Site Reliability Engineer, Recommendation Infrastructure (San Jose)
By TikTok At , San Jose $112,200 - $205,000 a year
Plan, manage and optimize cloud resources utilization, ensuring SLA of large-scale clusters
Bachelor's degree or above majoring in Computer Science or related fields, with at least 1 years of related work experience
Experience in SRE of large-scale systems deployment with high reliability and scalability
Familiar with system operation skills in Linux and network
Experience programming in at least one of the following languages: Python, Perl, Go, or C/C++
Experience in designing, analyzing and troubleshooting large-scale distributed systems

Are you looking for an exciting opportunity to join a dynamic team and help build a reliable cloud infrastructure? We are looking for a Site Reliability Engineer to join our team and help ensure our cloud infrastructure is running smoothly and efficiently. You will be responsible for developing and maintaining our cloud infrastructure, monitoring performance, and troubleshooting any issues that arise. If you have a passion for technology and a desire to work in a fast-paced environment, then this is the job for you!

Overview:

A Cloud Infrastructure Site Reliability Engineer is responsible for ensuring the reliability, scalability, and performance of cloud-based infrastructure and services. They are responsible for developing and maintaining automation and monitoring systems, troubleshooting and resolving complex technical issues, and providing technical guidance and support to other teams.

Detailed Job Description:

The Cloud Infrastructure Site Reliability Engineer is responsible for designing, developing, and maintaining cloud-based infrastructure and services.

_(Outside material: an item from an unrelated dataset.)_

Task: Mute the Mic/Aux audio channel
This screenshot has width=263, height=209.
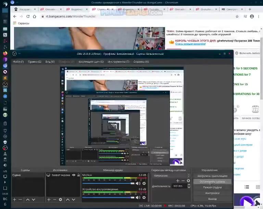Action: point(138,183)
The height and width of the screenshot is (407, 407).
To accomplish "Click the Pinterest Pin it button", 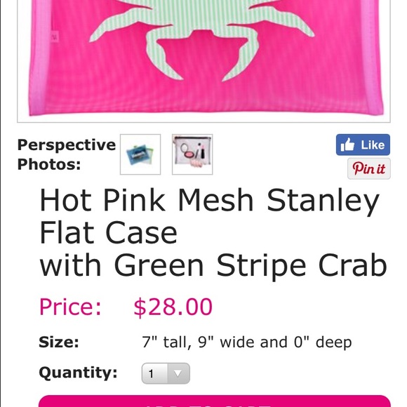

This includes developing and maintaining automation and monitoring systems, troubleshooting and resolving complex technical issues, and providing technical guidance and support to other teams. The engineer will also be responsible for developing and maintaining best practices for cloud infrastructure and services, and ensuring that all systems are secure and compliant with industry standards.

What is Cloud Infrastructure Site Reliability Engineer Job Skills Required?

• Expertise in cloud-based infrastructure and services, including AWS, Azure, and Google Cloud Platform
• Knowledge of scripting languages such as Python, Bash, and PowerShell
• Knowledge of automation and monitoring tools such as Chef, Puppet, and Ansible
• Knowledge of system and network security best practices
• Ability to troubleshoot and resolve complex technical issues
• Excellent communication and problem-solving skills

What is Cloud Infrastructure Site Reliability Engineer Job Qualifications?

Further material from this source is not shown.